As the Tar Creekkeeper, water is life. But lately I have been thinking what on earth we can do about our air.
Folks in Alabama are dealing with the human waste from New York City being hauled there and land filled. They say it "smells like death." Few regulations and cheap land prices and a great need for New York City to find a refuge for their waste came together for their community.
Sometimes communities make choices, industries, sometimes individuals make them.
We make choices in own homes, and may find when installing brand new kitchen cabinets some of which have been found to emit toxic PCBs (polychlorinated biphenyls).
I wasn't the only person thinking about air, there were an abundance of articles on air published this week revealing:
More than 95 per cent of the world’s population are breathing dangerously polluted air, with those in developing countries at considerably greater risk, facing a double whammy of breathing unsafe air both inside the home and out.
Total air pollution was responsible for 6.1 million deaths in 2016, with ambient (outdoor) air pollution being the largest contributor, accounting for 4.1 million deaths, according to a large-scale study by the Health Effects Institute.
“Air pollution takes a huge personal toll worldwide, making it difficult to breathe for those with respiratory disease, sending the young and old to hospital, missing school and work, and contributing to early death” said Bob O’Keefe, Vice President of HEI.
“Exposure to air pollution, not just through the workplace but through other channels, such as during early childhood or the in utero stage, could have lasting long-term consequences on the labor market productivity — the economic productivity of basically the next generation,” says Rossin-Slater.
The air our mothers breathe is important.
Inhalation of metals may be particularly toxic because metals can be transported directly to the brain by breathing them. LEAD Agency partnered with Harvard with the MATCH Study to understand the impact on our mothers and their babies exposed to metals. Our air monitors in Quapaw, Picher and Miami measured PM 2.5 and PM 10 for 61 weeks. We discovered resuspension of chat, previously deposited on paved and unpaved roads, may be a more important transport mechanism at the Quapaw and Miami sites.
It is important to note the size of any particulates can cause harm, not limited to the type of material it is. A number of studies look at what air pollution means for education with slower cognitive development in school.
When the U.S. Environmental Protection Agency's Clean Air Act of 1970, established air quality standards that are supposed to take into account health and economic assessments of pollutants, business and agriculture were generally opposed to regulations and many continue to be opposed.
In some of the larger cities in the country, the weatherman reports the weather, but also reports on the air quality. Poor air quality would indicate high levels of tiny pollution particles known as PM 2.5 which can be tied to spikes in emergency department visits for heart- and lung-related illnesses and stroke, a California study suggests. Smaller towns like Miami do not have a system to collect and produce alerts when we are having a "bad air day."

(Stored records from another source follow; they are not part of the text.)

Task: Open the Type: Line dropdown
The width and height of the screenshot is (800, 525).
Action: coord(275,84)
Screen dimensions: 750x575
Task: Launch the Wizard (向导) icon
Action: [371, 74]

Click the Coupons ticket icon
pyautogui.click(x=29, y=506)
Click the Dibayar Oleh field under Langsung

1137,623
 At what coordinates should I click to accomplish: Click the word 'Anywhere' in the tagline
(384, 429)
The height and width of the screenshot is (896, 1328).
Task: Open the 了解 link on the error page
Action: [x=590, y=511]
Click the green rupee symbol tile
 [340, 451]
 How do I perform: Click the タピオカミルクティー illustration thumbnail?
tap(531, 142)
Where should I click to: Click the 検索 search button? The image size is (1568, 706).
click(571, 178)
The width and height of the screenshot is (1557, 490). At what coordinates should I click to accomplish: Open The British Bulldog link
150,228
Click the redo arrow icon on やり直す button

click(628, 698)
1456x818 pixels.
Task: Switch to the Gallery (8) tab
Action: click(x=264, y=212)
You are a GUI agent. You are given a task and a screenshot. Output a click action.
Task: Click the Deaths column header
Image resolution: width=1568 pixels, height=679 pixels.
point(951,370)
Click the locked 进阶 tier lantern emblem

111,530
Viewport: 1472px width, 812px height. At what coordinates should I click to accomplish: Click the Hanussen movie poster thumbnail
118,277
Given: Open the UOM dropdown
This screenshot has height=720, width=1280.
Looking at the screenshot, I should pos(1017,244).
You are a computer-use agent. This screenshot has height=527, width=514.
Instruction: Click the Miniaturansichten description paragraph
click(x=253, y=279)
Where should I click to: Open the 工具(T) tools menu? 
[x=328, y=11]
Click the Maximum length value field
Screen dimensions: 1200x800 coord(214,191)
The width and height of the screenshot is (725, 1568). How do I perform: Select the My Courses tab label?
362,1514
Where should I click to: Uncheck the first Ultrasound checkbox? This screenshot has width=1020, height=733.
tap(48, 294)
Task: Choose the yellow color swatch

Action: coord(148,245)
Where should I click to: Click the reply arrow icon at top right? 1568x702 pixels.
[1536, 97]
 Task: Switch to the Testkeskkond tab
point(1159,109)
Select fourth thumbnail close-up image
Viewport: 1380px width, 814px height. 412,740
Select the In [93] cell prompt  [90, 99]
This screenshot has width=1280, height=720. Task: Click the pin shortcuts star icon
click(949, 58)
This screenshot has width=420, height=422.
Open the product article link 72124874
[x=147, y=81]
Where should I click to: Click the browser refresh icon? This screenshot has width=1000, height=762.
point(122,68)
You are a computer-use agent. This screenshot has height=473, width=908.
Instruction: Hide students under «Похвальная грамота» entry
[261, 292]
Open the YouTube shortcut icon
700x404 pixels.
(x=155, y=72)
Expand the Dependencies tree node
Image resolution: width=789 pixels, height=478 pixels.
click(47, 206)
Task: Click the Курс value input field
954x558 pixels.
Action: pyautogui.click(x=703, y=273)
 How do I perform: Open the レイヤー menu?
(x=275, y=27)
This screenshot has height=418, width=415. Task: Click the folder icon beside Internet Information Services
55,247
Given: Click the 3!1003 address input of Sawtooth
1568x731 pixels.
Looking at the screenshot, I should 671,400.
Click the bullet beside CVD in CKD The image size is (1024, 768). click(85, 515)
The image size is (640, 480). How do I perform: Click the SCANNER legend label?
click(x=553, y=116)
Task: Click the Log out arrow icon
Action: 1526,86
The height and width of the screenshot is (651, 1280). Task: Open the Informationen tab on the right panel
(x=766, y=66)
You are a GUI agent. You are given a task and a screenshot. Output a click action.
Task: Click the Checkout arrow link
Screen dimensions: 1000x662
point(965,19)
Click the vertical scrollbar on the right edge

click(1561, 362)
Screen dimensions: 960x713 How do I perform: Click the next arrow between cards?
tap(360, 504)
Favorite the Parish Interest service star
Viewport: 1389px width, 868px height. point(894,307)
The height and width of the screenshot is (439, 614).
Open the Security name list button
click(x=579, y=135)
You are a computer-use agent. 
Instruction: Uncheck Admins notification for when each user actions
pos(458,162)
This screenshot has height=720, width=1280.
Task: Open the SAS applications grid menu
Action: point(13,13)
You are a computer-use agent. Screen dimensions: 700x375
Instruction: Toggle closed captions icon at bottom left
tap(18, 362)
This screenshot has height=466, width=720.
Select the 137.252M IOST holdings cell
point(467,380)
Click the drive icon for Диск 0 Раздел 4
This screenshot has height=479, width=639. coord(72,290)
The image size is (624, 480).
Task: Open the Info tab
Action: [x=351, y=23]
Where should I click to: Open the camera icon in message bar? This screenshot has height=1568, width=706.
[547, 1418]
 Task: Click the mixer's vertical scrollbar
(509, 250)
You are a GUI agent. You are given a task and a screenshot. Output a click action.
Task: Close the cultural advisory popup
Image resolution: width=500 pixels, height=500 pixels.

Last year, Sefi Roth, assistant professor of environmental economics at the London School of Economics and Political Science, in an analysis of relevant studies, summarized some possible explanations for why air pollution may affect academic performance and ultimately “human capital formation,” defined as the skills, knowledge and experience accumulated by an individual.
First, the brain uses a lot of oxygen and may get less of it when a person is breathing in polluted air. Second, air pollution also appears to affect the development of the brain itself in young children, although the full range of impacts are not fully understood. Third, individuals experiencing physical symptoms associated with air pollution, from eye irritation to asthma attacks, may simply not function as well or even miss school altogether. Ultimately, these disruptions could alter a person’s entire career path.
In a separate study by a team at the Centers for Disease Control and Prevention in Atlanta, researchers found that people with lung disease are more likely than those with heart diseases to be aware of the risks they face during poor air quality alerts.
“Targeted public health messages about air quality might raise awareness about alerts and motivate changes in behavior among those at risk during periods of unhealthy air quality,” said Maria Mirabelli of the CDC’s Asthma and Community Health Branch.
This same researcher suggested that we be aware of air quality alerts. I am suggesting we begin testing our air so we might begin giving those alerts and develop strategies to reduce air pollution from all sources in our county.
Earth Day for LEAD Agency will be celebrated in Tulsa at the Guthrie Green on Sunday afternoon while Friday will be spent at the Wyandotte Nation's Environmental Festival. But as you know you can celebrate Earth Day every day. And each of those days are filled with the air we breathe.